Design and construction

Listed Building – Grade II*
- Official name: Mellor Hall and Mellor Hall Farmhouse
- Designated: 20 December 1967
- Reference no.: 1241992

= Mellor Hall =

Country house in Greater Manchester, England

Mellor Hall is a country house on Church Road in Mellor, a village within the Metropolitan Borough of Stockport, Greater Manchester, England, 0.4 mi north of the Devonshire Arms off Longhurst Lane. The completion date of the present hall is thought to be 1688. The hall and the adjoining farmhouse, dated to 1691 and originally a smithy, has been designated by Historic England as a Grade II* listed building.

==History==
Mellor Hall was historically the seat of the Mellor family from the 15th century, and afterwards belonged to the Radcliffes. In 1686 James Chetham purchased the Mellor and Botham Hall estates in Mellor from Susanna Radcliffe, daughter of William Radcliffe. It is believed that he ordered a rebuilding of the previous manor house; the year 1688 has been mentioned as the year of completion of the hall and 1691 as the year of completion of the farmhouse, which appears to have been used originally as a smithy. His great-grandson, Thomas Chetham of Highgate, Middlesex, sold the Botham Hall estate in 1787 to local cotton magnate Samuel Oldknow, and the Mellor Hall estate to Ralph Bridge in about 1797. Bridge's son was using the hall as a farmhouse as of 1819.

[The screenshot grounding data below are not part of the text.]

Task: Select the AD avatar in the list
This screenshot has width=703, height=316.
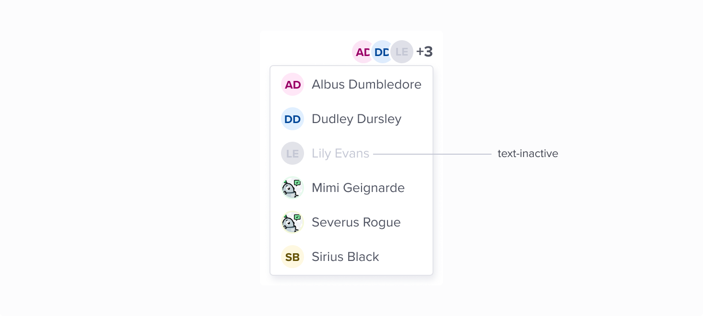Action: pos(293,84)
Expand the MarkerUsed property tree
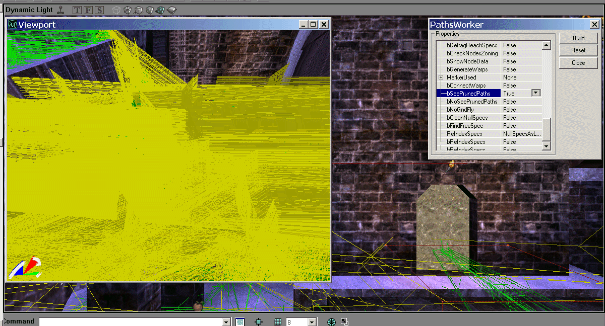This screenshot has height=326, width=605. pyautogui.click(x=441, y=77)
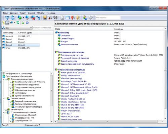Click the save floppy disk toolbar icon
Image resolution: width=168 pixels, height=134 pixels.
coord(45,18)
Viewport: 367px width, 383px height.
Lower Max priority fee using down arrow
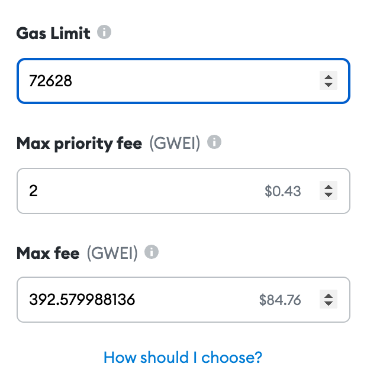[x=329, y=194]
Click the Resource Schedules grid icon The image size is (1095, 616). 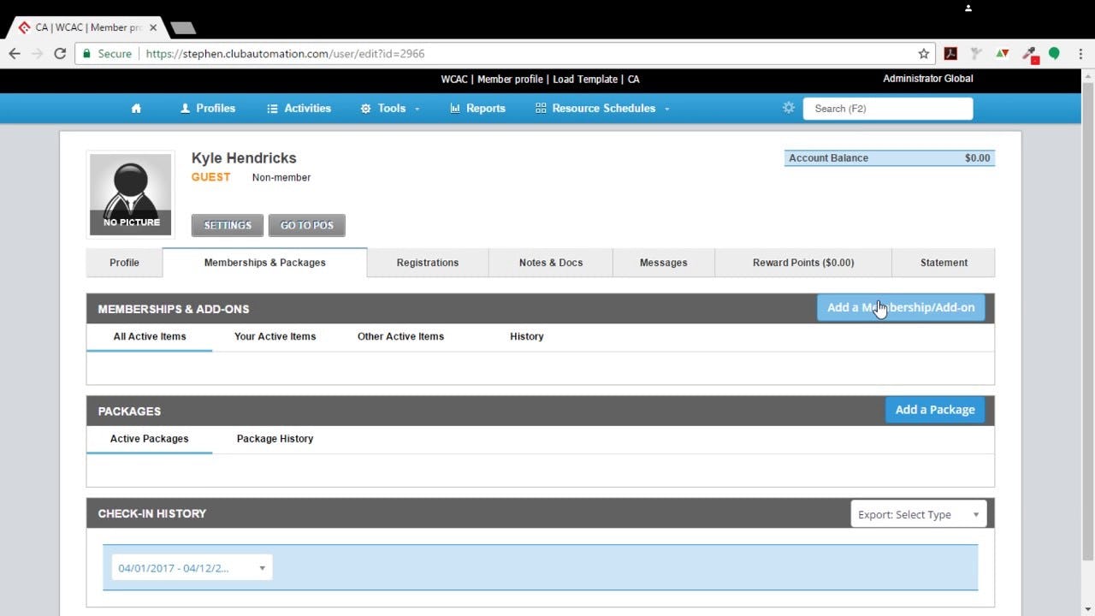pyautogui.click(x=540, y=108)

On 20 December 1967, the house was Grade II* listed. In 1978 Stockport Metropolitan Borough Council established the Mellor/Moorend conservation area on the border of Stockport and Derbyshire, which incorporates the hamlet of Moorend and outlying farms Longshaw Clough and Podnor, settlements at the end of Longhurst Lane, including Brook Bottom and Lower Hall and St Thomas' Church and Mellor Hall. The conservation area was extended in 2007.

==Architecture==
The main hall was completed in 1688 according to Nicholas Pevsner, and the adjoining farmhouse is dated "IC 1691". It is built of grey ashlar, with a graduated stone slate roof. The hall is a 2-storey building, with seven bays on each floor, and a central door displaying a coat of arms and a steep broken swan-neck pediment. Six of the ground floor windows are fitted with light ogee mullion and transom windows, with marginal glazing bars and keystones, and all of the seven first floor windows are sash windows with marginal glazing bars, cyma-moulded surrounds and keystones. On the rear is a wing, with a hipped roof and quoins, mullion and transom windows; the two storey farmhouse extends from this wing, with three bays on each floor, and a central chimney stack. The interior is described as having a "massive hearth with segmental keystone arch."

==Associated buildings==
Three nearby buildings associated with the hall are listed at Grade II: an outbuilding that once included labourers' accommodation, a former barn and shippon, and a sundial.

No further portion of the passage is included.